A disputa começa com 456 participantes, que são confinados em um local sem acesso ao mundo exterior, com restrições de comida e tarefas a cumprir. Ao longo do programa, eles são testados em provas físicas e mentais, além de também encararem desafios sociais extras em que têm a chance de eliminar ou favorecer outro participante.
Para cada jogador eliminado, seja porque não cumpriu uma prova ou porque foi escolhido para dar adeus à competição, são somados mais US$ 10 mil ao prêmio. Dessa maneira, ao final do game, o vencedor da disputa terá acumulado os US$ 4,56 milhões prometidos — valor resultante da eliminação de todos os seus rivais.
Isso significa que até mais importante do que conseguir superar os desafios é eliminar outro concorrente, já que assim o participante fica mais próximo do prêmio e engorda o valor final. Uma missão nada fácil, considerando que, além de pôr em prova suas capacidades físicas e mentais, cada pessoa também é julgada socialmente, seja pela sua personalidade ou pelo estereótipo ao qual ela foi associada.
Vamos refrescar a memória
Para quem não assistiu ou nunca ouviu falar de Round 6, o programa chegou ao catálogo da Netflix em 2021. Em sua primeira temporada, composta por nove episódios, a série mostra um grupo de pessoas desesperadas por dinheiro, que são convocadas para uma competição onde podem faturar alto e resolver seus problemas financeiros de uma vez por todas.
Embora desconheçam inteiramente as regras do game, elas topam participar da disputa, só descobrindo no local que o desafio coloca em jogo sua própria existência. Segundo as regras, apenas o grande vencedor da competição leva o valor milionário para casa, enquanto todos os outros competidores pagam com a vida pelas suas eliminações.
Para além de todo o drama e suspense retratados na série, o show utiliza essa sangrenta competição para discutir uma série de críticas sociais. Desde como o sistema capitalista e a desigualdade social levam uma pessoa a se sujeitar a uma situação como essa, até questões morais, que fazem sobressair o individualismo e a falta de empatia de alguns quando o assunto é dinheiro. Basta ver a dinâmica do valor que aumenta a cada nova morte, que é uma alegoria bastante clara para o "preço" de cada vida ali em jogo.
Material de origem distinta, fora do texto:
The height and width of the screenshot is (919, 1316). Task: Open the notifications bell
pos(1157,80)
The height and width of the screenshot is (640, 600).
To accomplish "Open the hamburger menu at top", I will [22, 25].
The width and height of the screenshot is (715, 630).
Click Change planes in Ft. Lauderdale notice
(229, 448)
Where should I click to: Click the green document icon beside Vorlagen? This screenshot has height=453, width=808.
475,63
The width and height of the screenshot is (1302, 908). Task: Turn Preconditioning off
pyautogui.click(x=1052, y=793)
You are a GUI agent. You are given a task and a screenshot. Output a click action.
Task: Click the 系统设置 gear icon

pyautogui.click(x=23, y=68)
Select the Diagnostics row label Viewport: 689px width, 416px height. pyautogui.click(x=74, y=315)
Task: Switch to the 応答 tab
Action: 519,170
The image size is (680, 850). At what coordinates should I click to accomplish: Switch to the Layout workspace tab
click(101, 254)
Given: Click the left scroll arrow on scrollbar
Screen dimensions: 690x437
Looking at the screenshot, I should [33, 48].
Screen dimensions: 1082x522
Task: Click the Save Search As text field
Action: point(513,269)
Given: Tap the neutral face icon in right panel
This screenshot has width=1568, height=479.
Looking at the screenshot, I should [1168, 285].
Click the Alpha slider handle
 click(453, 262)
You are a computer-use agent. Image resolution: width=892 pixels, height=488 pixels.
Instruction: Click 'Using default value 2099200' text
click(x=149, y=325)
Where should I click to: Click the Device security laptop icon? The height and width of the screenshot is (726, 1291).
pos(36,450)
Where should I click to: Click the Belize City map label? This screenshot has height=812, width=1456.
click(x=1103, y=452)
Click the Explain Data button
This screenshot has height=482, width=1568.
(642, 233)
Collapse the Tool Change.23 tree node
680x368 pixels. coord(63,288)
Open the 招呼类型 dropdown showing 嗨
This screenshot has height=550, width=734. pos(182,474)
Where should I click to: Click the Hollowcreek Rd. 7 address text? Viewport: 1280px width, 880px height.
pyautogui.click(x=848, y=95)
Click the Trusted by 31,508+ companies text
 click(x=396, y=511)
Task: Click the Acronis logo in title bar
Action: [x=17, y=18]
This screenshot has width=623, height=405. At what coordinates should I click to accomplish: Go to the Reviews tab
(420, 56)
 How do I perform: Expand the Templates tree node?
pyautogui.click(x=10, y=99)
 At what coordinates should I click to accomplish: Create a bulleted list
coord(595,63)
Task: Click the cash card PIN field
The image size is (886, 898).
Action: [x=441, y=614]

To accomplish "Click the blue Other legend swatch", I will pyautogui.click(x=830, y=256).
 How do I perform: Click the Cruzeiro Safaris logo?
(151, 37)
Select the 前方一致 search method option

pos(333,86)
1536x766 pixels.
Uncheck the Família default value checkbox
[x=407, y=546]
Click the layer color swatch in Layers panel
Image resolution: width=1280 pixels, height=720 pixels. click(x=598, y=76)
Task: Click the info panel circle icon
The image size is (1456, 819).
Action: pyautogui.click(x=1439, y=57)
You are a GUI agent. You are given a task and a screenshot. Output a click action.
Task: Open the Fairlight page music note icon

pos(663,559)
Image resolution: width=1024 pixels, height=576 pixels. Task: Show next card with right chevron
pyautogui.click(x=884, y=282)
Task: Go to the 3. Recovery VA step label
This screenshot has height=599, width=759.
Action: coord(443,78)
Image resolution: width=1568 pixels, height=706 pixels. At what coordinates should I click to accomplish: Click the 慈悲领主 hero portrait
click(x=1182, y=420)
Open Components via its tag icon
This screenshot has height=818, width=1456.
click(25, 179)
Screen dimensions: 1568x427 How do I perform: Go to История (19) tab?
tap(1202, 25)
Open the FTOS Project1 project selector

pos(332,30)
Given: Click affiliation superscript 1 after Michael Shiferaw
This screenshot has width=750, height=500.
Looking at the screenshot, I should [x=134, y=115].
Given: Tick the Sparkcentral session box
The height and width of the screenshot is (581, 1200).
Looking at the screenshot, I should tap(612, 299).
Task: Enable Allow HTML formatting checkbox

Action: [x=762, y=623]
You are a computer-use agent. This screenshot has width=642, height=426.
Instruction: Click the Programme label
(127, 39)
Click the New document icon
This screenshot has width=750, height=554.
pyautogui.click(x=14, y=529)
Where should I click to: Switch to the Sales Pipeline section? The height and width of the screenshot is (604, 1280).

Embora, é claro, tudo aqui não passe de ficção e a iminência da morte seja determinante para o comprometimento com as provas, o lado humano (ou melhor dizendo, desumano) dos personagens é o que acaba sobressaindo. Afinal, trapaças, mentiras, distorções e roubos não só surgem em uma competição como essa, mas são incentivadas — mesmo que vidas não estejam em perigo. Fazendo um paralelo com o mundo real, é impossível não nos perguntarmos “até onde uma pessoa pode ir por dinheiro?”.
Algumas bizarrices de Round 6: O Desafio
Já no primeiro episódio do reality show da Netflix, é curioso perceber como são exatamente as críticas feitas pela série que ganham destaque na narrativa.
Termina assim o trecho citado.